|Bat team, winter 2015-2016|
|The Batacombs: spot the bat ... (c) Greg Slack|
Fitting with the dripping, cave-like ambience, our torch beams pick out overwintering peacock butterflies, convincingly camouflaged as dead leaves, herald moths, snails bleached to a limestone white, and massed clusters of flared-skirted southern pill woodlouse. One fissure in a wall contained a huddle of Eristalis drone flies. Cave spiders guard their ping-pong egg sacs high in the corners. Among the darting flattened-plane, two dimensional shadows thrown about by the torch sweeps, suddenly there is a small, darker, more solid shape.
Just as they are meant to, the horseshoe bats hang upside down from walls and ceilings, though it is still somehow eerie to see them suspended impassively there, like strange dormant leathery fruits, or tiny thumb-sized folded-up umbrellas (our other UK, non-horseshoe, vesper bats do not generally do this, but tuck themselves tightly into nooks and crevices). This year curiously the horseshoes have been clinging to the open walls quite low down - something to do with unseasonal temperatures this winter? At the alcove, one almost had to climb in to the stone coffin to see an individual bat clinging to the underside of the lid.
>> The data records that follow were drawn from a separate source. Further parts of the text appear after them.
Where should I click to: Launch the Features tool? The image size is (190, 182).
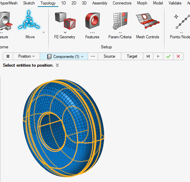point(93,21)
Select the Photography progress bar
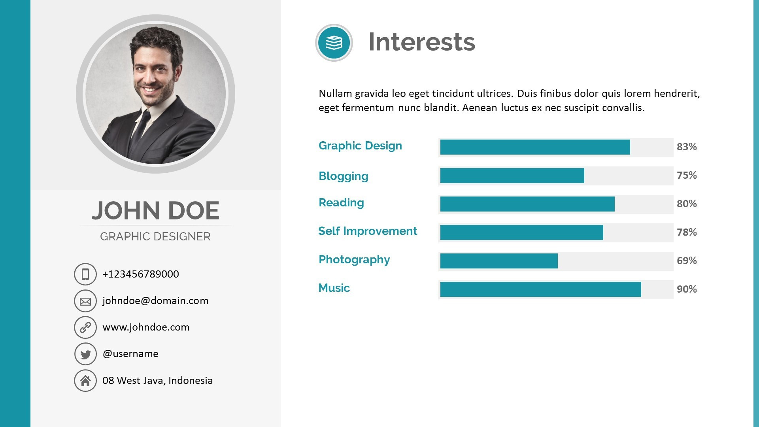The width and height of the screenshot is (759, 427). (499, 261)
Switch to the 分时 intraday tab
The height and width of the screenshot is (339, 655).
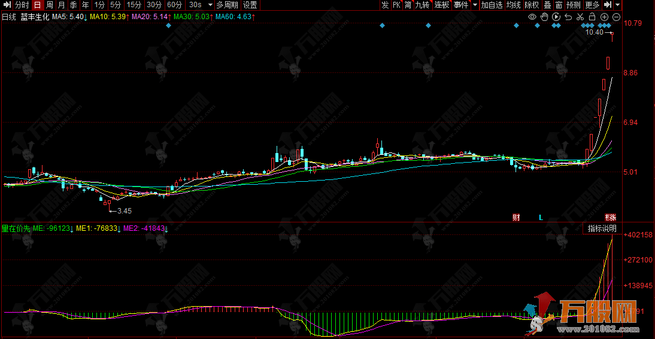tap(22, 5)
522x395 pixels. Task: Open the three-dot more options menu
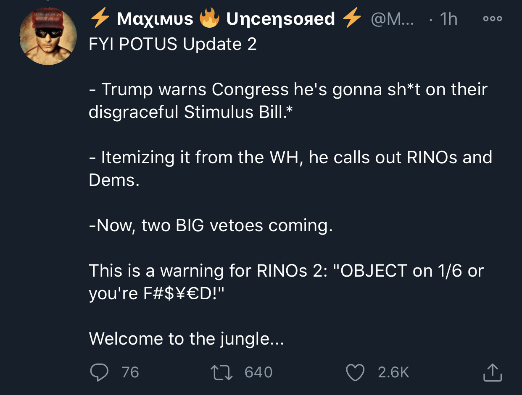click(x=493, y=19)
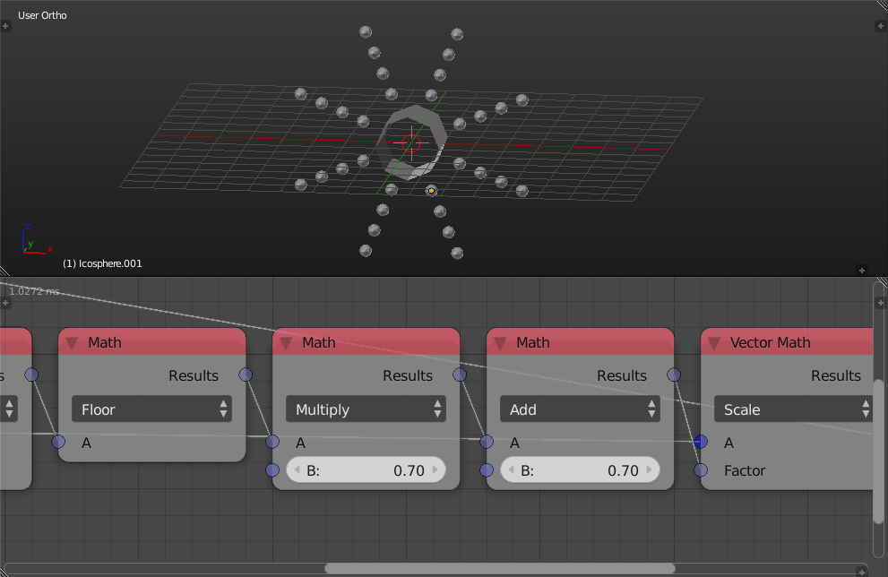Click the A input socket on the Add node
This screenshot has height=577, width=888.
[487, 442]
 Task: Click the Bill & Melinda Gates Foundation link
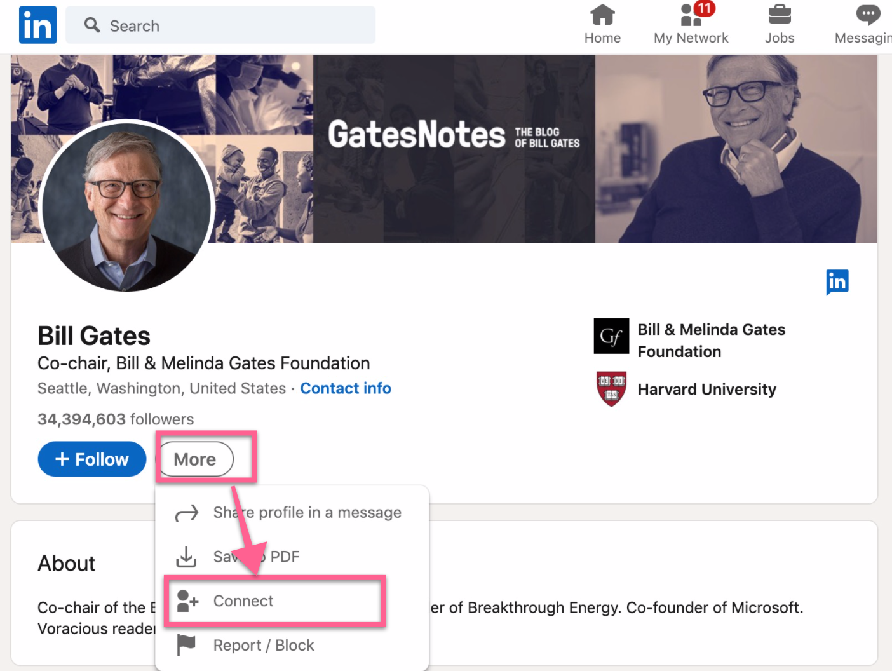pyautogui.click(x=711, y=341)
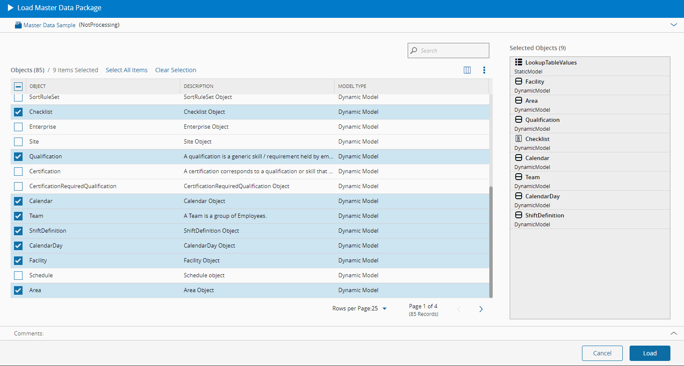Expand the package details chevron

pyautogui.click(x=673, y=25)
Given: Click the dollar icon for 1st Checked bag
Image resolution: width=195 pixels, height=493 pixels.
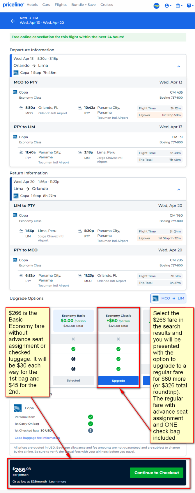Looking at the screenshot, I should pyautogui.click(x=91, y=431).
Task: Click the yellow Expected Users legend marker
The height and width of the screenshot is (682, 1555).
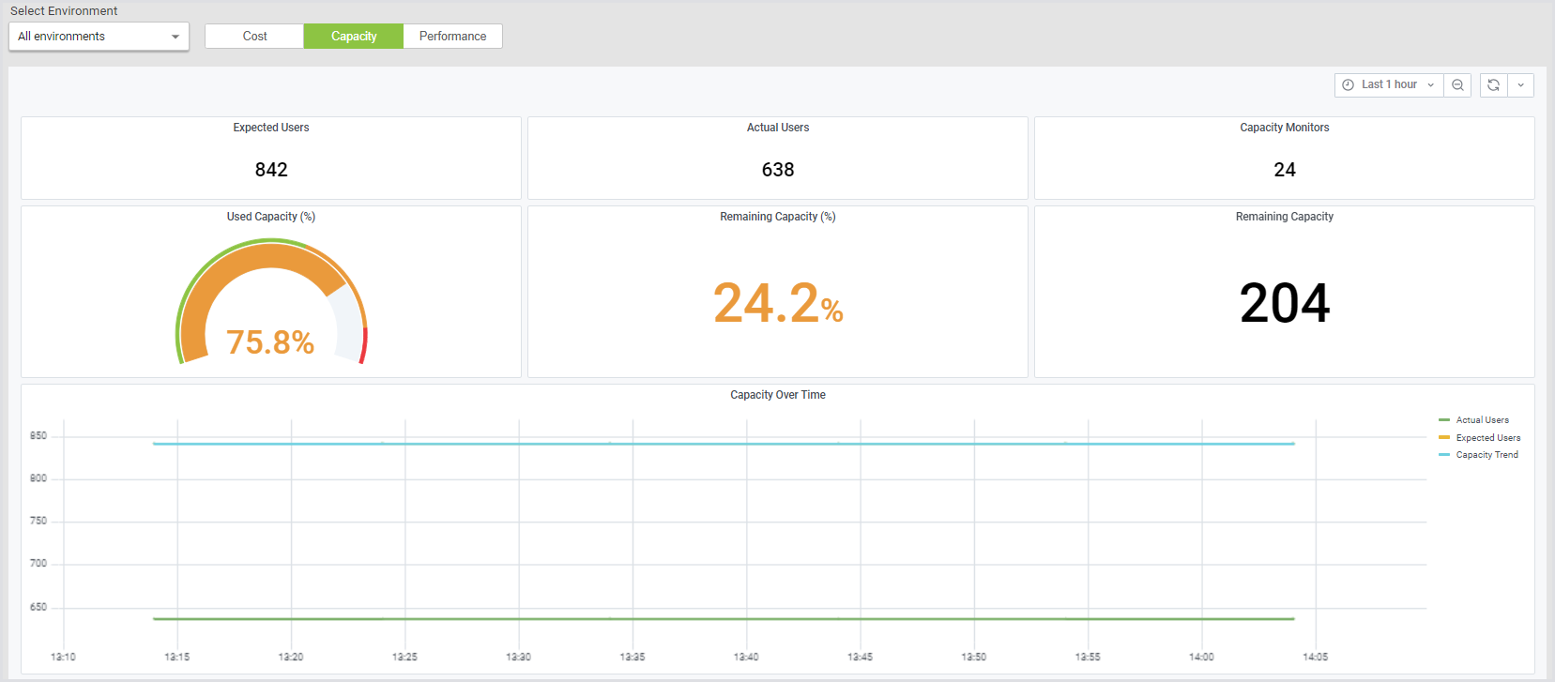Action: click(x=1443, y=438)
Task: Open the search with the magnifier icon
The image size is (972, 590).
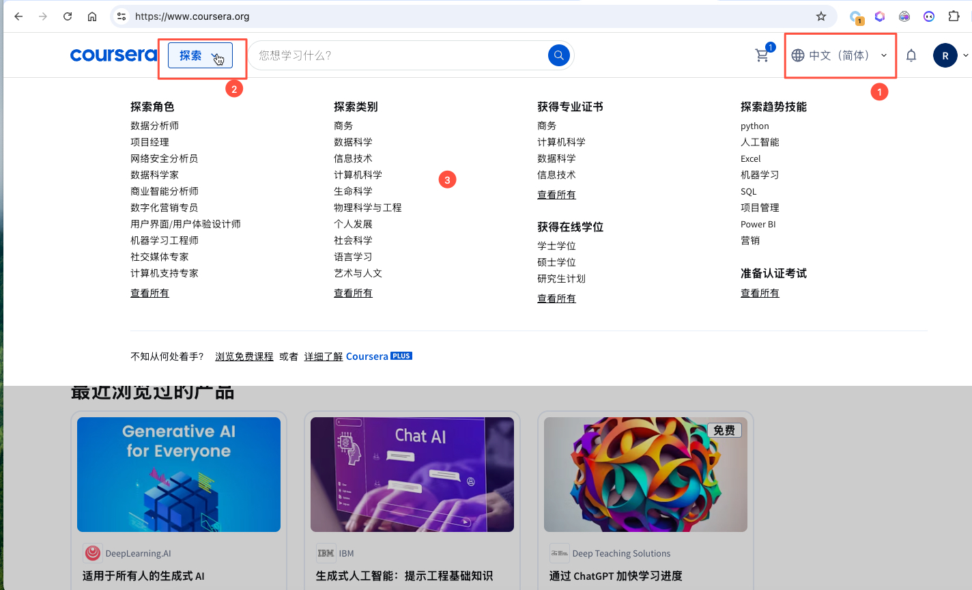Action: (x=558, y=55)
|Strange umbrella fruit: lesser horseshoe bat (c) G. Slack|
|Cave spider, probably Meta menardi, guarding egg sac|
|Habitat enhancement, Narnia style|
Over the last 18 months we've recorded bat droppings in the wardrobe, but no roosting or hibernating bats so far. This winter our hibernation counts were 8 lesser horseshoe bats in January (temperature 2-3 degrees C) and 4 lesser horseshoes in February (temp. 9-10 degrees C); also a single Natterer's bat, with its snowy white tummy fur. Our monitoring results will contribute to national bat recording schemes. These numbers sound low, but, perhaps surprisingly, this is the 9th highest known winter roost for lesser horseshoe bats in Devon; this, in a part of the country which is a stronghold for both greater and lesser horseshoes.
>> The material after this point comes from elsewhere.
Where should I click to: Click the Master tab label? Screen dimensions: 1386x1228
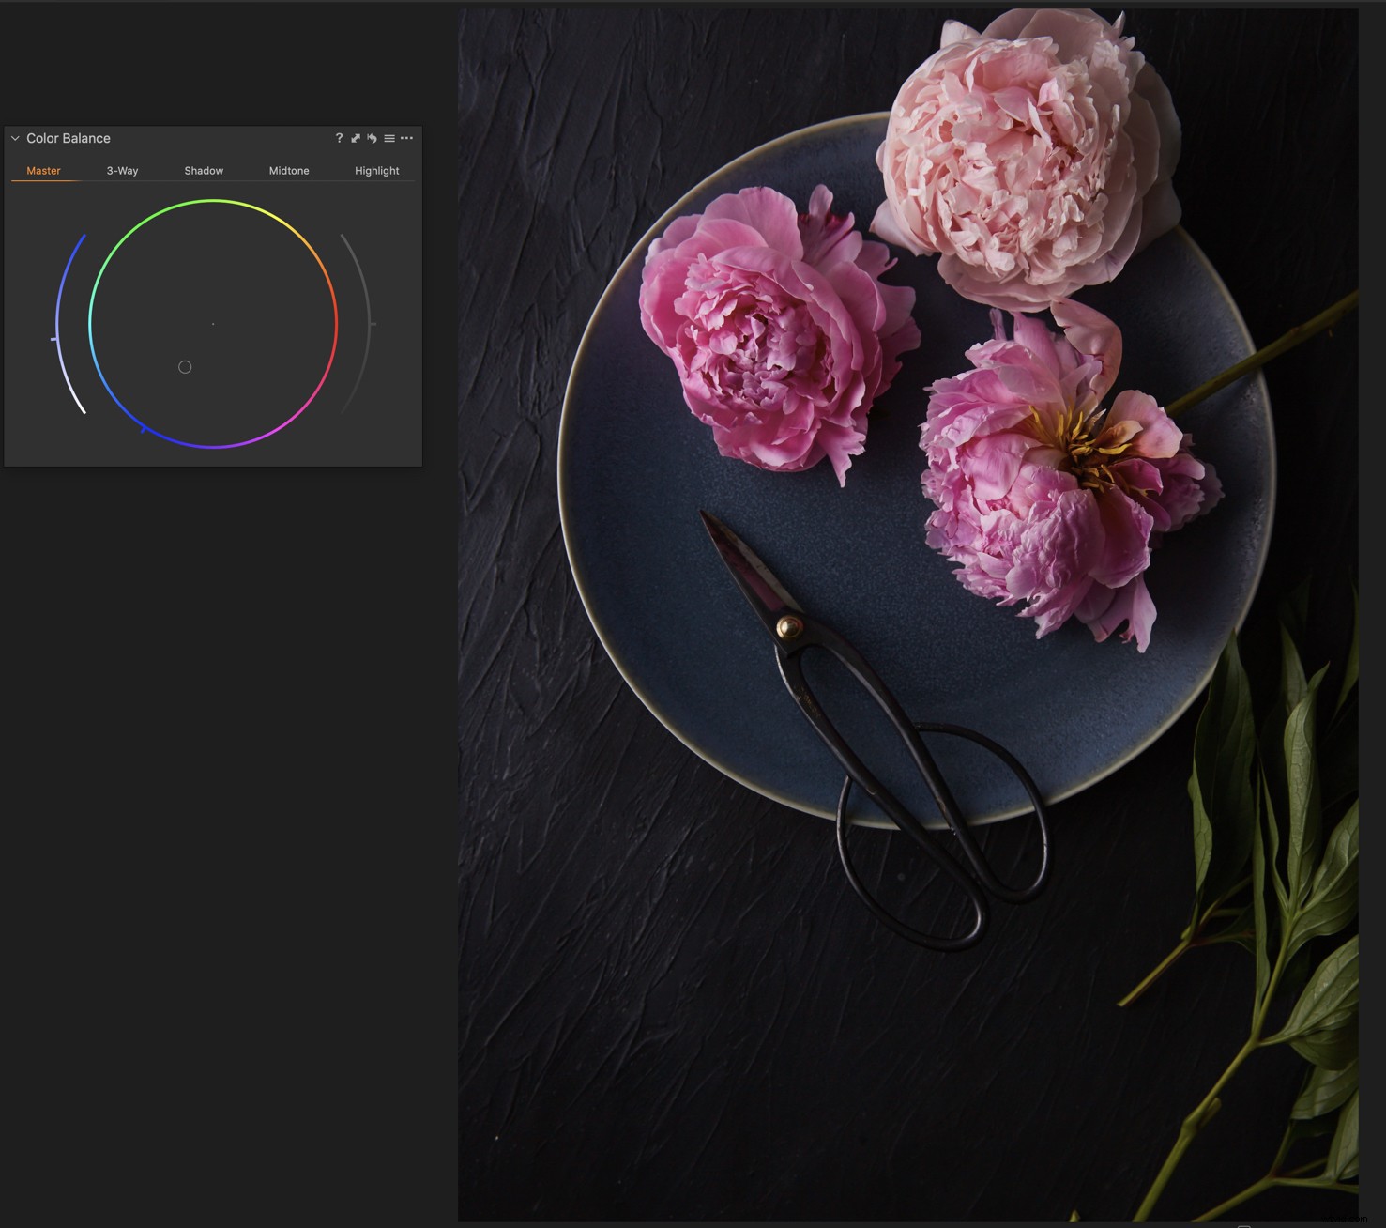coord(42,170)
And how common is this phenomenon of urban horseshoe bats, let alone urban overwintering bats, when built-up areas would be expected to be unsuitably warmer than surrounding countryside? (See Tania Esteban's blog for a discussion of urban bat ecology). There seem to be few examples from the UK: the only urban horseshoe bats we've come across up to now are here in Exeter, and in Taunton; any other records would be of great interest.
If you want to find out more about Exeter's bats, please join us for our annual Pips & Pints event this May, a joint event run by DWT Exeter Local Group, Exeter City & East Devon Bats, and Devon Mammal Group.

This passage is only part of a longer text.